Here are a few other biases in favor of facts and science…
Leronlimab has been shown to reduce hospital stay by 5.5 days over the current standard of care (p=0.005). Critically ill COVID-19 patients who received Leronlimab were over five times more likely to be alive at day 14 than those who received standard of care only. In addition, it has an impeccable safety profile as there have been NO serious side effects in over 1,200 patients who were administered the drug across their HIV and COVID-19 clinical trials. None of the other treatments mentioned in your article have a similar safety record. You cover patient safety, correct? Why would you not cover this drug? Leronlimab can also be administered subcutaneously. The drug’s mechanism of action is unique in that it is not an anti-viral meaning that it works regardless of virus variant.
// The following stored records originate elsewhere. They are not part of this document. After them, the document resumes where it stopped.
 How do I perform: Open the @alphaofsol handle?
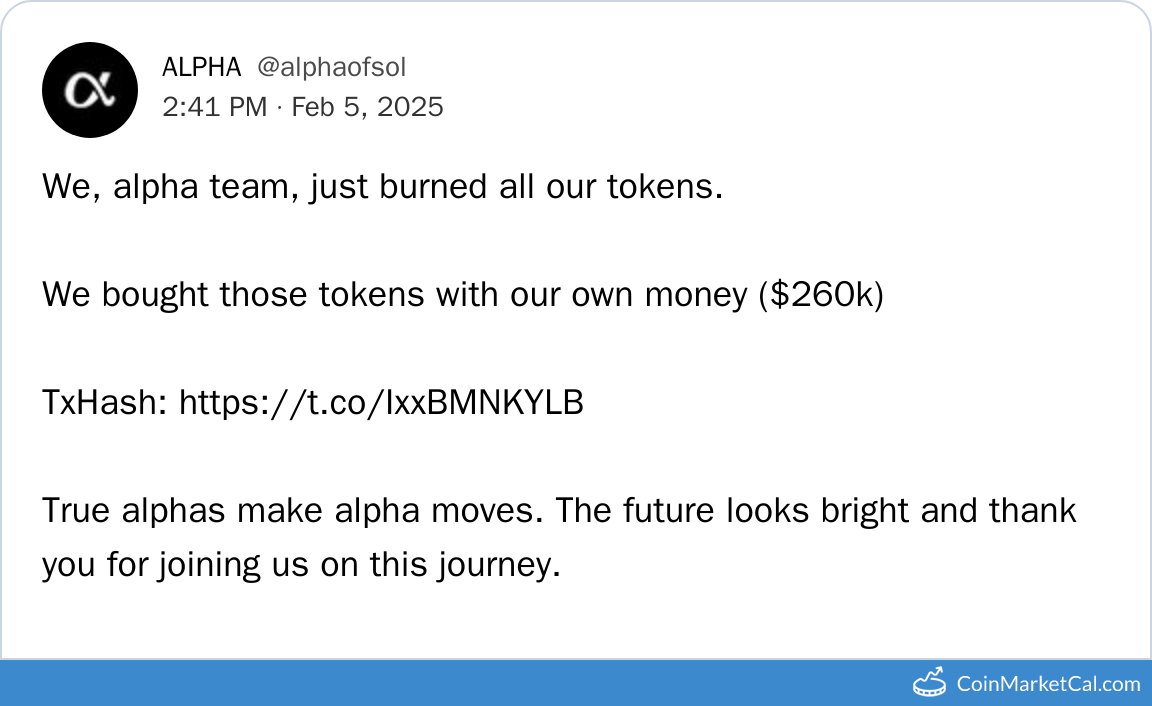click(331, 67)
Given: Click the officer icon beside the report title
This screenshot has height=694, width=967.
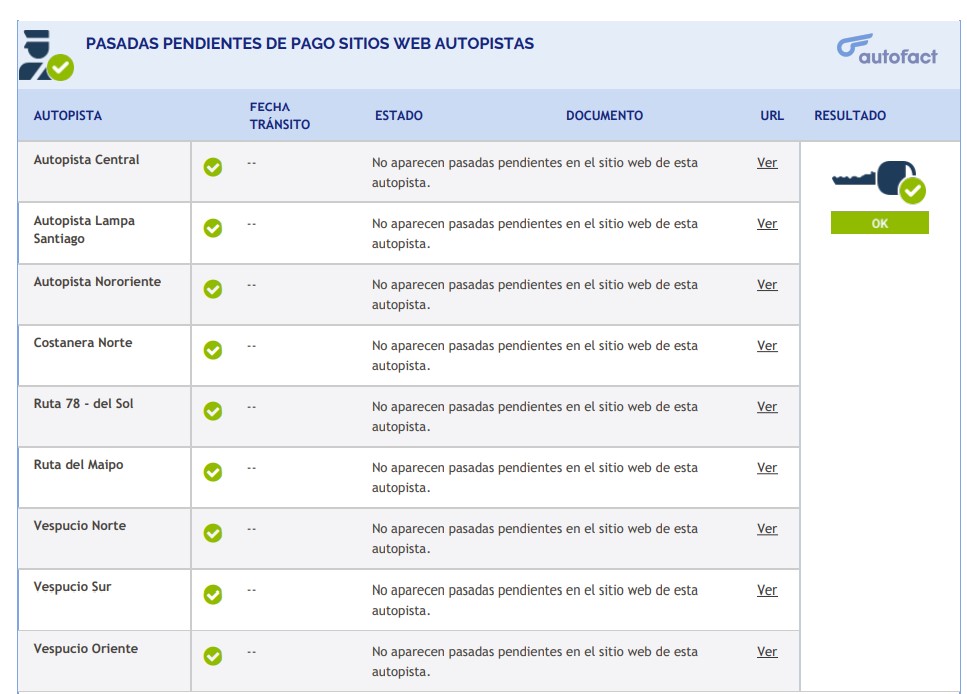Looking at the screenshot, I should point(45,55).
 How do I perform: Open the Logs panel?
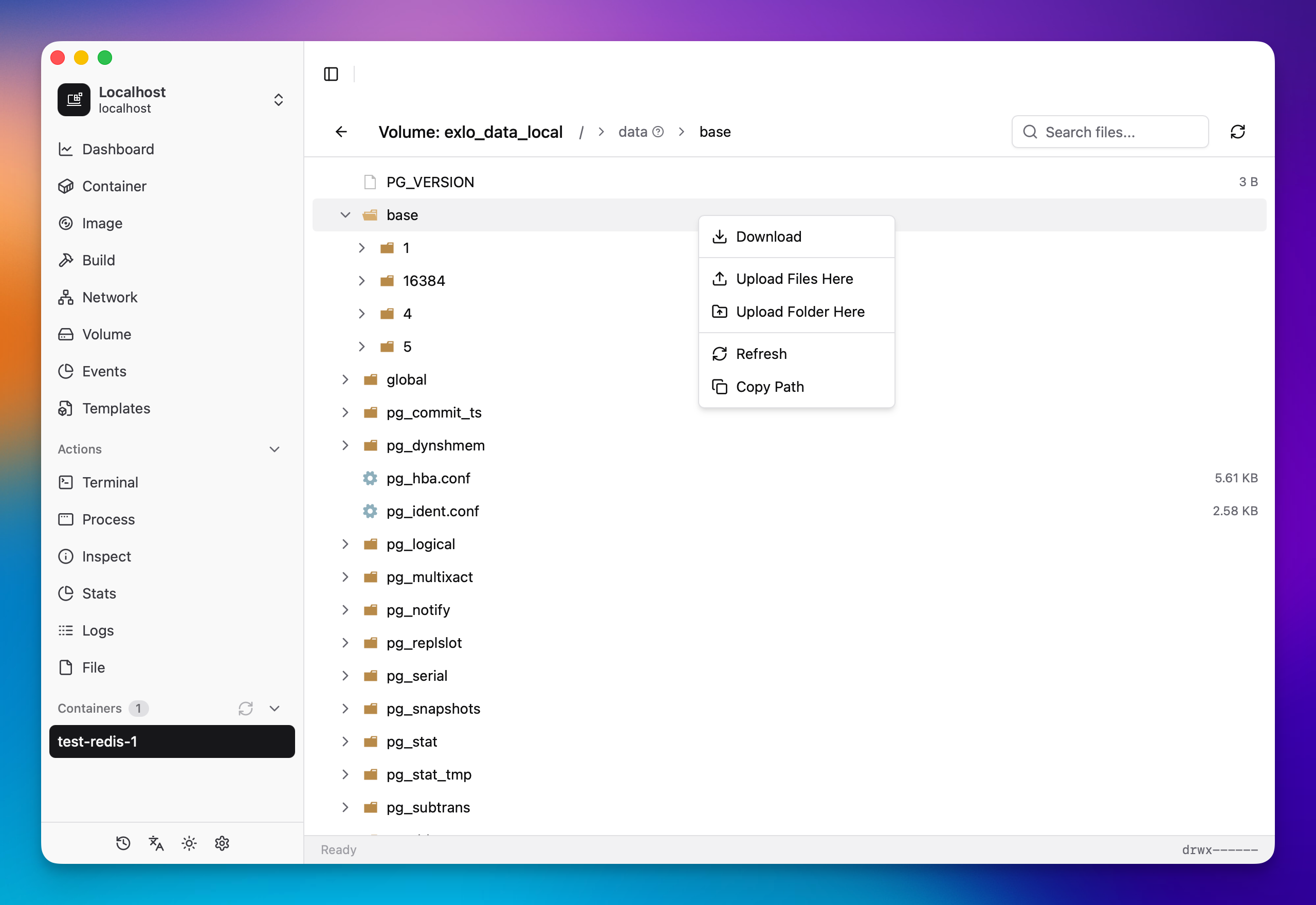(98, 630)
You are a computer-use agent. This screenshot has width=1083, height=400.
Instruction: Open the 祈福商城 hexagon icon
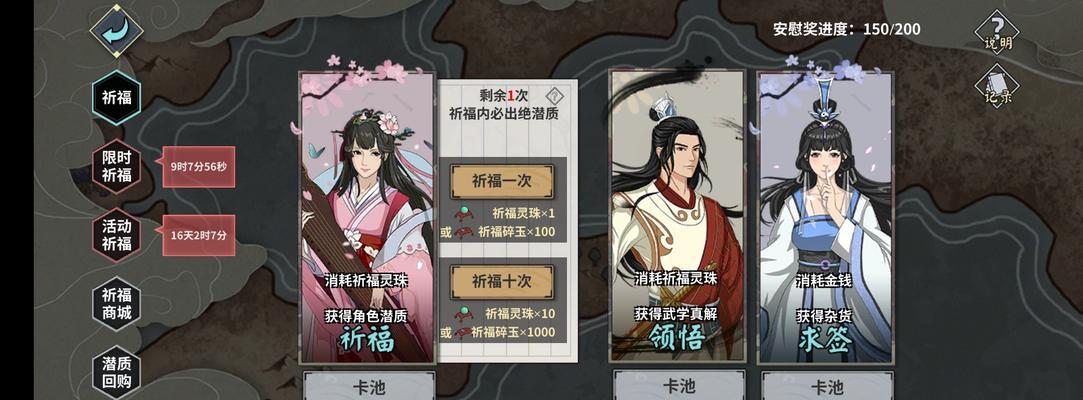click(117, 304)
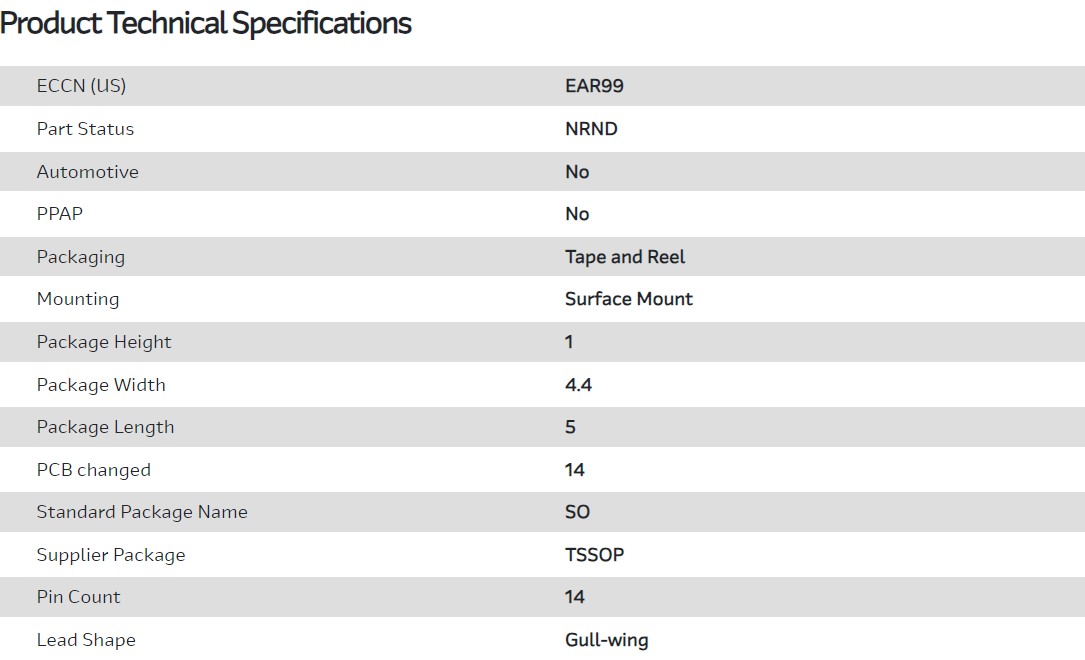Click the Product Technical Specifications heading
This screenshot has height=660, width=1085.
[206, 23]
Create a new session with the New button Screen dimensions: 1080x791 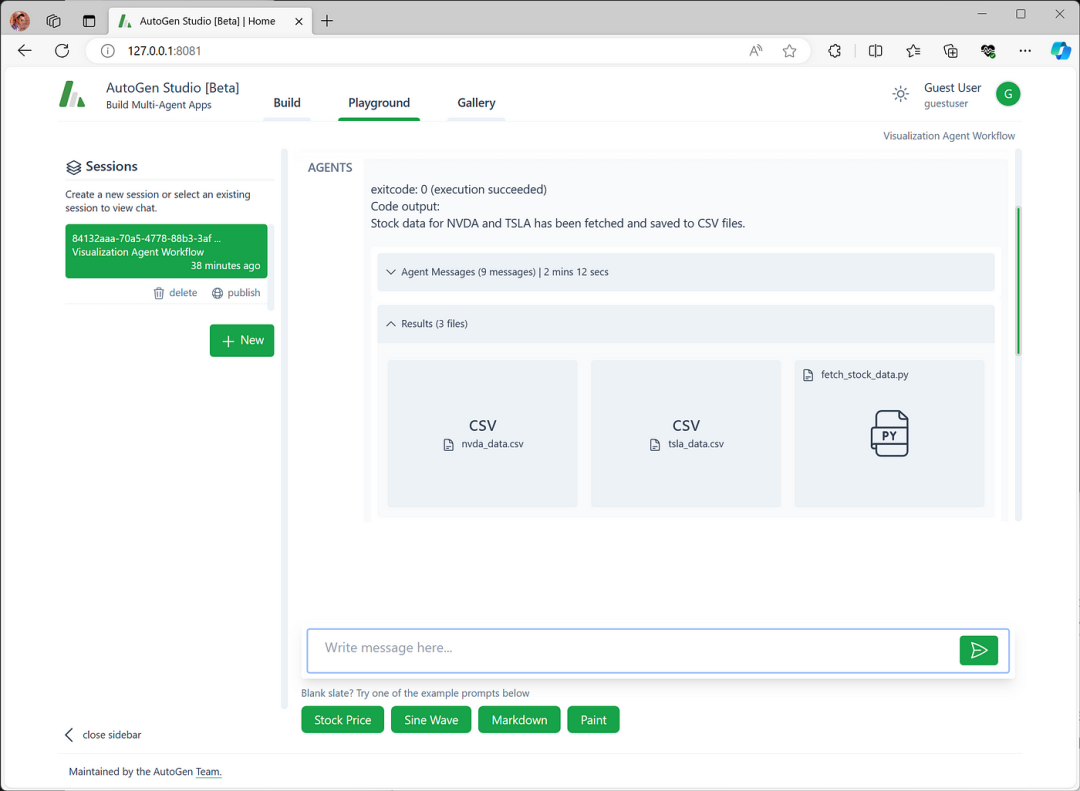click(x=241, y=340)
I also cannot help but take issue with including Remdesivir in your subtitle where you say “research is revealing medical interventions, such as Remdesivir, that help patients.” That is followed up in the article with the caveats “though the World Health Organization determined it did not prevent death or other bad outcomes.” and “As an antiviral, Remdesivir is likely to have its greatest effect in patients who are early in their disease course, before they are hospitalized. But the drug has to be given by infusion, rather than a shot or pill, making it impractical to deliver to patients who aren’t yet hospitalized.” Rather than supporting your initial statement, you leave the reader wondering if it works or at the very least, if it is a practical treatment option. Why give it such a prominent place in the subtitle when that statement is not supported by facts later in the article?
I really believe the true story to tell is one you may not have heard about. I hope you take my comments as they were intended, constructively, and really dig deep into Leronlimab. Perhaps an investigation into why Leronlimab has not been granted an Emergency Use Authorization (EUA) by our FDA and is now pursuing acceptance by the Philippine’s FDA (under pressure from their own doctors and government) to begin saving the lives of this fragile population of COVID-19 sufferers. It is a drug that has clinically proven to save lives and save money. That is the real treatment story to be told. I implore you to do your due diligence and tell it. Patients are counting on you and lives are at stake.